Constraints and opportunities

There are some differences in terms of the life cycle of the examined tools. For example, PSYRES, OSH Covenants, and the Management Standards have now stopped the process of continual improvement contrary to Canada's Standard, SOBANE, P@W, MHACL, Total Worker Health Strategy, Promotion of Wellbeing Program, ISTAS 21, OSH Catalogues and the Happy Workplace Concept. Even though organizations do seek advanced tools and improvement, it has been noted that the economic climate and recessions affect the continuation of actions [67], [68]. Knowledge deficiency is a great problem not only because companies cannot identify the reasons behind poor mental health in their work environment, but they also cannot easily transform shared knowledge into effective practice [15], [22]. Therefore, there is a great need to act in a two-way direction by educating people about mental health/psychosocial risks and making science and good practice understandable to the wider audience [22], [69]. With respect to cultural gaps, it is difficult to control differences between organizational cultures. Mature larger organizations with better awareness on mental health in the workplace accept and use tools more easily, but it is more difficult to implement them fully. This is in contrast with smaller organizations that are more difficult to penetrate, but easier to integrate fully. The solution is to be as specific as possible based on the given situation and context [70]. Fear was another constraint, especially in countries that are more affected by recessions. Employees are afraid of losing their job and having minimal opportunities, which make them accept any working conditions without any resistance. In this case, employers might choose not to integrate WMHP fully and avoid time and money expenditure, especially if there is no legislation forcing them to explicitly take actions [67]. There is also a gray area where OSH law exists, but evidently mental health is the missing bit. Participants interestingly suggested that this lacuna can be overcome with the use of labor inspection that includes psychosocial risk factors [21], [22], although this is far from reality in most countries around the world.

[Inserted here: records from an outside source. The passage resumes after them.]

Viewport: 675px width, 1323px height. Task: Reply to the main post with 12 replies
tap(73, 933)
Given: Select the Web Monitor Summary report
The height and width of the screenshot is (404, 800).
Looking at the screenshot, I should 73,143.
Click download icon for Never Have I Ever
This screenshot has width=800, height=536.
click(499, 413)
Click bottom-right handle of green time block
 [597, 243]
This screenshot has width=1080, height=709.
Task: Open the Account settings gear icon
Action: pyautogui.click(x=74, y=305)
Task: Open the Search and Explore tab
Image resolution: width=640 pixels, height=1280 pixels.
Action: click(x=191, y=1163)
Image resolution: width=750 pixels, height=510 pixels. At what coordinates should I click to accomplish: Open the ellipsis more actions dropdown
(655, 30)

Limitations and strengths of the study

The main limitation of the study is its selective, qualitative, and interpretative nature of it, which does not allow further generalizations. In addition, lack of tool availability led to an unequal number of experts for each WHO region, which may have affected evaluation due to cultural differences. Nevertheless, the tools were selected based on clear inclusion criteria across WHO regions (with the exception of the Eastern Mediterranean where no suitable tools were identified). Despite cultural differences, there clearly are similarities as concerns good practices, responsibilities, barriers, and opportunities, which also give credibility to the findings. Lastly, all the participants are highly knowledgeable experts with many years of experience in OSH and mental health in the workplace.

Conclusion

The findings of this study indicate that there is a lack of coordinated preventive action for WMHP. There is an urgent need for education, which will enable all stakeholders to understand the impact and cost of poor mental health. Findings suggest that a holistic approach for WMHP combined with informed legislation and active labor inspection is the best plan of action at national level for future success. Practices, which comply with the WHO five keys for healthy workplaces, such as engagement of all stakeholders, social dialogue, proper translation of science into tangible practice, dissemination of good practices, and continual improvement are acknowledged to be effective ways to promote mental health in the workplace. Nonetheless there is a lot of space for improvement. One very significant potential for improvement is the holistic approach that fully incorporates psychosocial aspects and explores possible psychosocial risks in the workplace. Future research should identify and evaluate such holistic approaches across all WHO regions in order to map available expertise globally.

Conflicts of interest

All authors declare no conflicts of interest.